Consigne 1 →
Remplacez « center point » par « midpoint » dans les entrées de l'exercice ci-dessous et recopiez-les sans autre modification. N'incluez pas l'image dans votre réponse.

Ornithologiquement vôtre !
Grand Théâtre de Provence, Aix en Provence le 25 avril 2019
Orchestre Philharmonique de Radio France ; Mikko Franck, direction ; Nelson Freire, piano
Rismki-Korsakov, Le Coq d’or (suite)
Chopin, Concerto pour piano n°2
Rautavaara, Cantus Arcticus, concerto pour oiseux et orchestre
Stravinsky, L’Oiseau de feu
L’Orchestre Philharmonique de Radio France a fait très grande impression ce jeudi soir dans la salle du Grand Théâtre de Provence. Dans la Suite du Coq d’or de Rismki-Korsakov, tirée de l’opéra du même nom, le tapis de cordes est somptueux dès les premières mesures, accompagné successivement par les impeccables harpe, clarinette solo, flûte solo… Le chef Mikko Franck, directeur musical du « Philhar », dirige le plus souvent en reposant sur une chaise à l’assise haute, la gestuelle s’étalant entre économie et quelques battues beaucoup plus amples. Il se lève par moments, surtout pour les changements de nuances, les cassures de rythme, comme pour installer la nouvelle ambiance. On apprécie la rondeur du son, le relief parfois plus héroïque rendu par les cuivres, et l’on parvient à distinguer une profusion de détails dans la partition.

Consigne 2 →
Quels sont tous les compositeurs dont une œuvre figure au programme dans le compte rendu de concert ci-dessus ?

Entrées de l'exercice →
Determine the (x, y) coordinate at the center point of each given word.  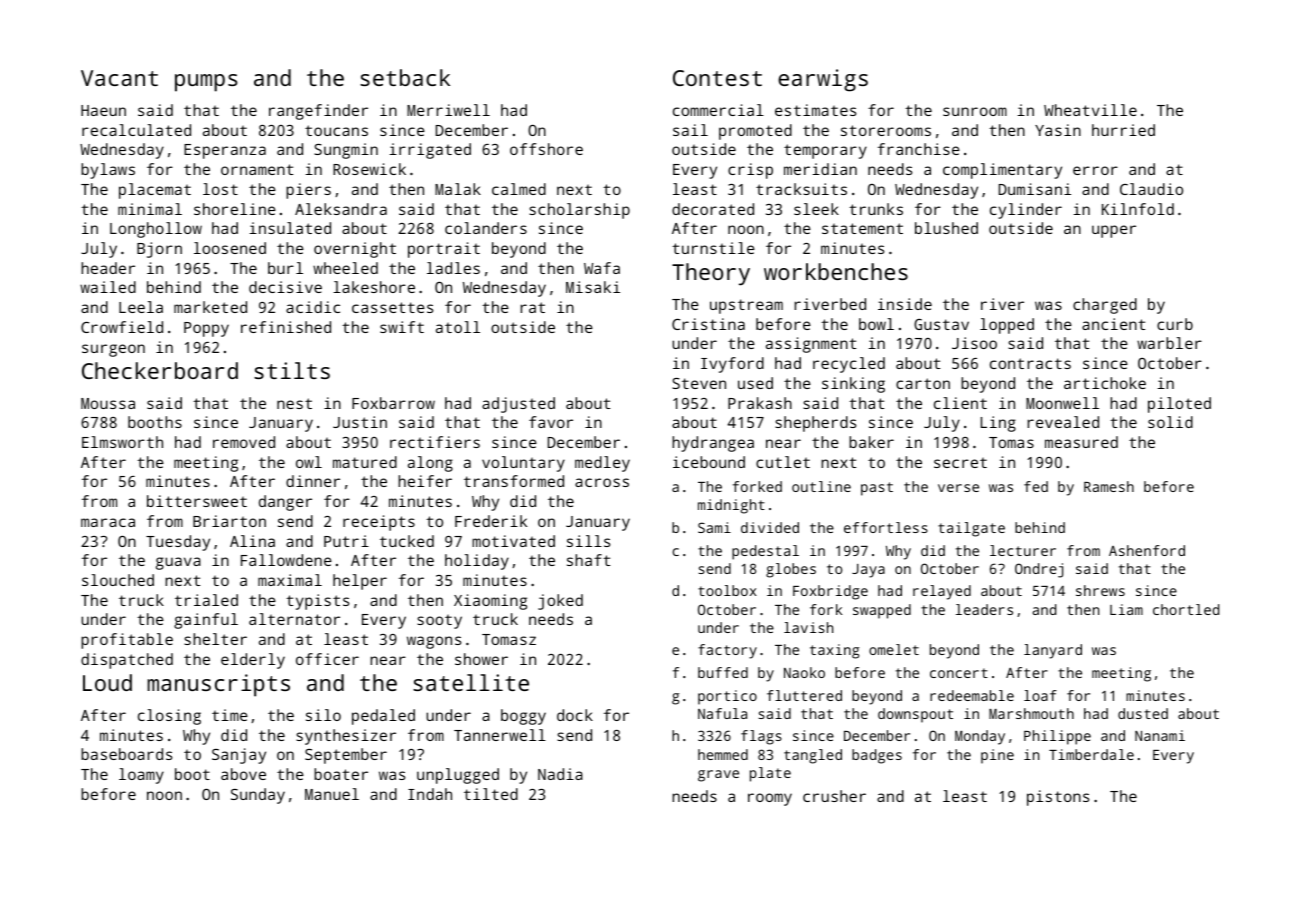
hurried (1123, 130)
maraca (108, 522)
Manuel (332, 794)
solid (1170, 422)
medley (602, 464)
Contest (717, 78)
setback (405, 77)
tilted (491, 794)
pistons (1058, 798)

Réponse 1 →
Determine the (x, y) coordinate at the midpoint of each given word.  
hurried (1123, 130)
maraca (108, 522)
Manuel (332, 794)
solid (1170, 422)
medley (602, 464)
Contest (717, 78)
setback (405, 77)
tilted (491, 794)
pistons (1058, 798)

Réponse 2 →
- Rismki-Korsakov
- Chopin
- Rautavaara
- Stravinsky